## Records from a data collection
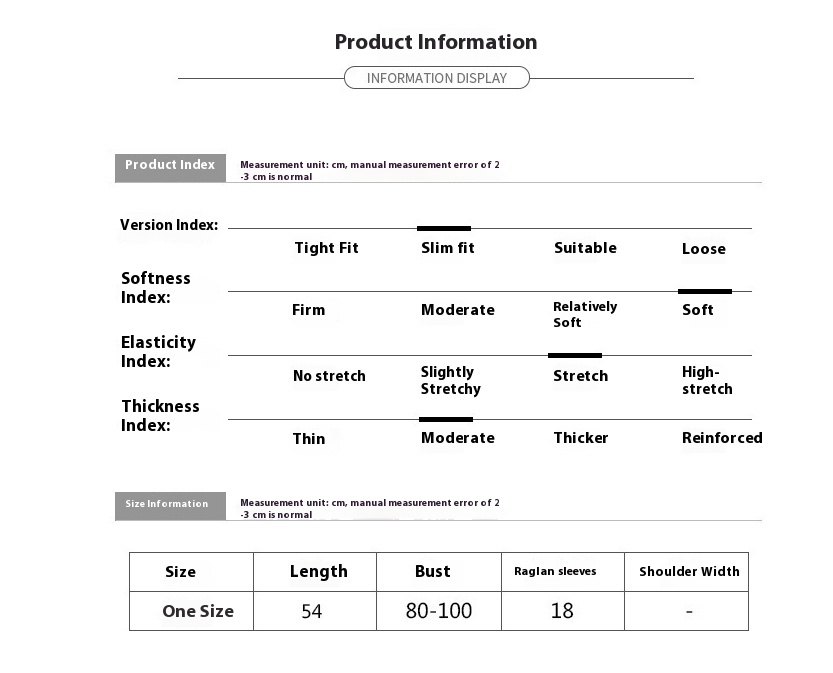Pick the Reinforced thickness label
The width and height of the screenshot is (833, 673).
click(x=722, y=438)
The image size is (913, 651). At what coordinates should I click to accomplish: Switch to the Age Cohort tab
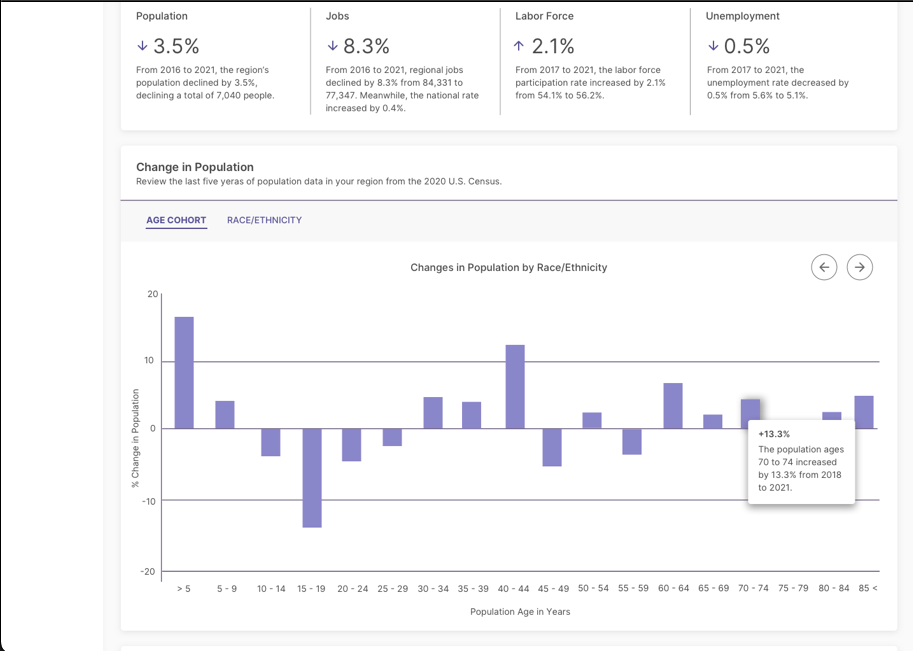point(176,220)
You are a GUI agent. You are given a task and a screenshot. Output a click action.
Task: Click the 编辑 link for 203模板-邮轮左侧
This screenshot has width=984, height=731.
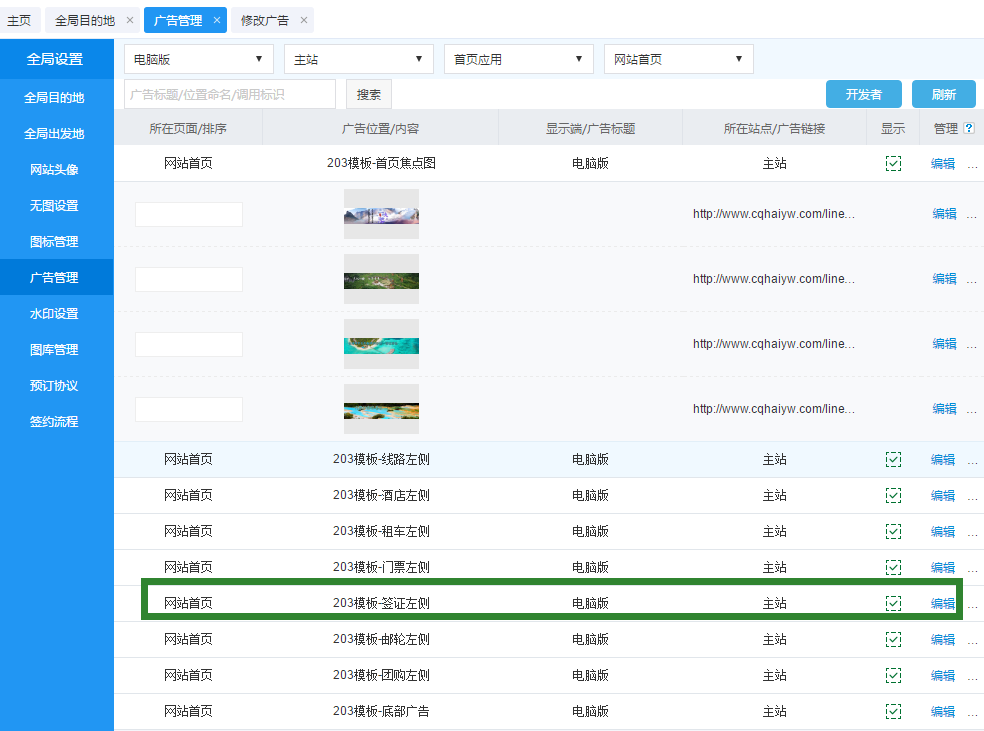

## Work order
Word for word, restate the lines from the line containing "Task: Click the 编辑 link for 203模板-邮轮左侧" through the end of the data, including the first and last of them. Pictures stay out.

## Response
Task: Click the 编辑 link for 203模板-邮轮左侧
This screenshot has width=984, height=731.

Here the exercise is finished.